方逸不再说什么了,用一根牛毛针扎在马玉野的脖子上,然后转身去到了厨房的后面。
“嗯?”
来到厨房后面,方逸就看到了一个人。
这人戴着一张唱戏的花面具,身高并不怎么魁梧,但就站在过道上,挡住方逸的去路。
而就在这人的身后不远处,林歌被绑在那里,整个人很清醒,嘴角一撇,表示出了一股无奈。
“该死的!老子又被欺负了,你看着办!”
林歌大叫道,很是不满。
“反正这种事你也习惯了……对了。
他没对你怎么样吧?”
方逸道。
“当然没有!等等,你小子胡说八道什么,老子是男人!”
“可你长得比女人还漂亮,难免会让人有非分之想。”
“魂淡!老子也不想长这么漂亮好不好!”
“你很委屈?”
“对,我很委屈!”
“你委屈个屁!”
不知有多少人都羡慕不来呢,这货还委屈了。
而且就凭林歌这张脸,走到哪儿都吃香。
如果方逸不是跟他相处久了,也知道他喜欢女人,方逸都怀疑这货是个gay!“你们……说够了吗?”

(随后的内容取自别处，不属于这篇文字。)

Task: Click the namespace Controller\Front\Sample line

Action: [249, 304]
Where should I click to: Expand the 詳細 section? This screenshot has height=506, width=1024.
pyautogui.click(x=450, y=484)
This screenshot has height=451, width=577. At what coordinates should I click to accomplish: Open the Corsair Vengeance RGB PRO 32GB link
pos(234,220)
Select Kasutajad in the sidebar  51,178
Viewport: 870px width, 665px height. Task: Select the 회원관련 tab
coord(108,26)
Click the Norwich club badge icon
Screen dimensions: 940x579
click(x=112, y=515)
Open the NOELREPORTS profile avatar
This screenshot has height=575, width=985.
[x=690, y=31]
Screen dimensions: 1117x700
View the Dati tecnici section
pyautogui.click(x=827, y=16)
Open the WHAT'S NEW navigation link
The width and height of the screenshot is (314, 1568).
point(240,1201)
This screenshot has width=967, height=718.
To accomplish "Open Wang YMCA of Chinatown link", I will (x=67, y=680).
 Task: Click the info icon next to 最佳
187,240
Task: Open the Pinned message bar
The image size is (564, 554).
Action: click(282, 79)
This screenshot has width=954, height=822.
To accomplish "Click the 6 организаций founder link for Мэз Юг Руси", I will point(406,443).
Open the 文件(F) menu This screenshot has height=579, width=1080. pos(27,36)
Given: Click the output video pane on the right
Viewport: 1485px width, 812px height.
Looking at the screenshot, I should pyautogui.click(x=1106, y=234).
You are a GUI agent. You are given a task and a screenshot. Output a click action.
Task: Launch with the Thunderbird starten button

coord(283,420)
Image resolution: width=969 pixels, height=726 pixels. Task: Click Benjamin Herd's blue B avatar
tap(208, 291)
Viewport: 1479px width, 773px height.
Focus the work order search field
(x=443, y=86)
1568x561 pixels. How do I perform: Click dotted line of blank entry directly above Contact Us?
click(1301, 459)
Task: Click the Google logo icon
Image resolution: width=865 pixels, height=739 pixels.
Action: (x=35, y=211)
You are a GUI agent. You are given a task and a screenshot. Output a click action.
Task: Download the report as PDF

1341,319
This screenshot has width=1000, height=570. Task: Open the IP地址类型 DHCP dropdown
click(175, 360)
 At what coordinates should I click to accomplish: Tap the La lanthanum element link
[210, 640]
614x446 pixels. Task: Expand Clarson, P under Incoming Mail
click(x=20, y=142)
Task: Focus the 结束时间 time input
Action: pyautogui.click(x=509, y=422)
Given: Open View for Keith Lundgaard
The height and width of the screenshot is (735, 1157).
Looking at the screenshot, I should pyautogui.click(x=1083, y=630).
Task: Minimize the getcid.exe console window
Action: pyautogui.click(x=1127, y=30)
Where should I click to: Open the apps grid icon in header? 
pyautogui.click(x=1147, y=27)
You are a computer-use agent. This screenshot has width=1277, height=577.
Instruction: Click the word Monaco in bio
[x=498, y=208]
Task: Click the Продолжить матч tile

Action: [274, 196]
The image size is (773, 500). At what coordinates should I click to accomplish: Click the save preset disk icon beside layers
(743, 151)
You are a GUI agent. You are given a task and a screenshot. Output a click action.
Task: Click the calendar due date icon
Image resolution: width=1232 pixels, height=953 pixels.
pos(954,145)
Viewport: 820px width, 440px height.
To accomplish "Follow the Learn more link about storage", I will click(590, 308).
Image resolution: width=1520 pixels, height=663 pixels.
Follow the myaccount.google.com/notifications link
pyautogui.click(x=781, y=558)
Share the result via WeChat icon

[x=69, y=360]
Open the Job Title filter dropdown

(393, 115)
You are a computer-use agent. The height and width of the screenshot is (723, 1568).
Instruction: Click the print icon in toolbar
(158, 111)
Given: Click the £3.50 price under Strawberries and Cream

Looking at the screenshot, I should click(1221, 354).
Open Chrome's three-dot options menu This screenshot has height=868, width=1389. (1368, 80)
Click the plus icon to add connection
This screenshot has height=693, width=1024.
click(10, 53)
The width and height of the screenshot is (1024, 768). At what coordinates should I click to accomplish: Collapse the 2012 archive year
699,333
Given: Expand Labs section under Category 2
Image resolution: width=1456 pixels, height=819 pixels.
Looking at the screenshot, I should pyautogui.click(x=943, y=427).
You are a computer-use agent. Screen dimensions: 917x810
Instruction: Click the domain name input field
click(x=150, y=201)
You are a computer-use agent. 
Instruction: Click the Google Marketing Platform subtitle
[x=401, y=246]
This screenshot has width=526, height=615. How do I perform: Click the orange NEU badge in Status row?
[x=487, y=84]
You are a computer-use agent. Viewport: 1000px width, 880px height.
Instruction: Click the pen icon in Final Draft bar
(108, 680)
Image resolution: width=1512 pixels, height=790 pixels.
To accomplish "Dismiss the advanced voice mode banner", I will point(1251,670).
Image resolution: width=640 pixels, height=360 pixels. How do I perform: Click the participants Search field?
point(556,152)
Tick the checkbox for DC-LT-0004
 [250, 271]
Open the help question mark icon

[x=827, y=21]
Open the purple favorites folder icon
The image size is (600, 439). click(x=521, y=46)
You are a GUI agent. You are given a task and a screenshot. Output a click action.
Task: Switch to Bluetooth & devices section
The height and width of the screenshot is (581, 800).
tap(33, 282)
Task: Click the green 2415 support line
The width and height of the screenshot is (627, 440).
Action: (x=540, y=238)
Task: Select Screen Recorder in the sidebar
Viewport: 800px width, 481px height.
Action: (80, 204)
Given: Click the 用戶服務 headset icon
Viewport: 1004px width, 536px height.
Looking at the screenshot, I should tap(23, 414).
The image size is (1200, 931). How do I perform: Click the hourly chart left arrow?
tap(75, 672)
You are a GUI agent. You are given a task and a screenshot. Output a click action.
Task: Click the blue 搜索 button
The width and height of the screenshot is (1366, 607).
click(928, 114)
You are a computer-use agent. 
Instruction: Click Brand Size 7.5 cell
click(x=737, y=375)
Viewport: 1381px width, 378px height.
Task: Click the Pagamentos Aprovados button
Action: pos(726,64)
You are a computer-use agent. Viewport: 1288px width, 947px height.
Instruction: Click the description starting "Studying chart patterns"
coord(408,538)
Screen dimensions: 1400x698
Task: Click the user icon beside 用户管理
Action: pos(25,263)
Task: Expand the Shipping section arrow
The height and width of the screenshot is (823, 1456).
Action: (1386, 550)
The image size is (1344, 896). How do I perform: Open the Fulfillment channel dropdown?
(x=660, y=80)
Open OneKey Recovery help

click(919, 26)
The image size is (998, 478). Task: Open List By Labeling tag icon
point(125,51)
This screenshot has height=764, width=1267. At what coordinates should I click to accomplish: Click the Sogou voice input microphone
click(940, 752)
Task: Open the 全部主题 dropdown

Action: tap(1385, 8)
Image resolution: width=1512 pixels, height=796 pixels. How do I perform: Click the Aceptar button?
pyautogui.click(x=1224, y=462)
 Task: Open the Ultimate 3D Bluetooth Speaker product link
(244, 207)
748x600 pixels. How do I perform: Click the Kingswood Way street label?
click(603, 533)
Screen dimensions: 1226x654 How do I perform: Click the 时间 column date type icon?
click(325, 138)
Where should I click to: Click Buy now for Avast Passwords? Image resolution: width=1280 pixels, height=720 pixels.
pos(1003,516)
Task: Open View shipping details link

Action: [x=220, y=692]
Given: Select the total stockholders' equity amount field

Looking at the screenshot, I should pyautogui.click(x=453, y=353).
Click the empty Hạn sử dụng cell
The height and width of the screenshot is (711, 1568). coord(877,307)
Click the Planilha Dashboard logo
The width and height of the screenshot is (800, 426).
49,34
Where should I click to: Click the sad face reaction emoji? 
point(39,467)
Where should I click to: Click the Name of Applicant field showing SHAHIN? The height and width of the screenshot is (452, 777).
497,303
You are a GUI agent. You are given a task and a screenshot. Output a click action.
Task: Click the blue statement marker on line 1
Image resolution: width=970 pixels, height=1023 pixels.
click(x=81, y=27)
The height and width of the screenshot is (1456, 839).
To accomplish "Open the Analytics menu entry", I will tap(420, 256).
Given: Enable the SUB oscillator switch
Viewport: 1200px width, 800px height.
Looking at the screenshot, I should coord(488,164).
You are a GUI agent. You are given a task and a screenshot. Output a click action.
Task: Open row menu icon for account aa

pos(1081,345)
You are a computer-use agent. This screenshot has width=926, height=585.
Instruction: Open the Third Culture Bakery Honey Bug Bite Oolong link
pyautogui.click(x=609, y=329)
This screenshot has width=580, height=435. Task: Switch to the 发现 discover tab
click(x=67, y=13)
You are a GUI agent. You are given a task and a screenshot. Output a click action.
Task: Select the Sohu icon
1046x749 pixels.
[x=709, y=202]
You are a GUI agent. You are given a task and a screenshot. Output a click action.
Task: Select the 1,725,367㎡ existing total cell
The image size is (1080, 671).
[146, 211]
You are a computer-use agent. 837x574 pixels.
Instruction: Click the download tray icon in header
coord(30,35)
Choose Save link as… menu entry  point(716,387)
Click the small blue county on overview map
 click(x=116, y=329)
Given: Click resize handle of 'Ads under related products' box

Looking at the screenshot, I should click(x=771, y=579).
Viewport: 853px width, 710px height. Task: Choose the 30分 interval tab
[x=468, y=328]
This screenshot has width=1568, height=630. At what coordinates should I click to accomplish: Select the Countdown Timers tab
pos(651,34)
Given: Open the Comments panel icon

就在这时,一个浑厚的声音响起,是那个戴着花面具的人发出的。
由此可以判断,他是一个男的。
“怎么称呼?”
“斩阳!”
方逸看着对方,道:“把面具摘下来。”
斩阳道:“你想看到我真实的样子吗?
抱歉,我不会……”方逸摇摇头,打断他:“不,我只是想说,这面具不适合你。”
斩阳道:“你怎么就知道不适合我呢?”
方逸轻声一叹,道:“见过戴白色面具的吗?”
对方沉默了一下。
很显然,没见过。
“知道吗?”
“没听过。”
方逸不知该说什么了。
早年在边境的时候,方逸一直都是戴的白色面具出现在敌人面前的。
眼前这人居然不知道,看来自己的名号只是在国外很响亮,但是在国内,就有些糊了。
当然,方逸也只是在心里暗暗的感慨了一下。
“今天的这一切,都是你安排的?”
“对!”
“反正我都要死了,能说说吗?”
斩阳呵呵一笑,道:“当然可以!死也要让你死的明白。
不然让你这么不明不白的死去,你死不瞑目,我心里也会很不自在。”
“请说。”
“你猜的不错,今天的这一切,确实都是为你安排的。”
斩阳以沙哑的声音说道:“其实很简单,这里的主人我让人换了,然后在你们来的时候,我让人给你下药,不过很可惜,居然被你看出来了。”
方逸精通药理,菜里面有没有被下药,除了闻的,他一尝就能尝出来。
“那个被关在笼子里的少女又是怎么回事?”
“一个从偏远山区拐来的无知少女罢了,本来说是要送给一位大人物玩弄的,但是很不听话,所以我就让他们夫妇调教一下。”
“那位大人物又是谁?”
“你觉得我会告诉你吗?”
“不说也行,那是谁派你来的,这总可以说吧?”
斩阳摇了摇头,“我是自己来的。”
方逸道:“暗杀公会?”
“不是。”
“既然不是,那看来就是火莲社了。”
“算你猜对了。”
“那么接下来,你该出手了吧。”
“是的,你已经知道一切,可以去死了!”
“就凭你?”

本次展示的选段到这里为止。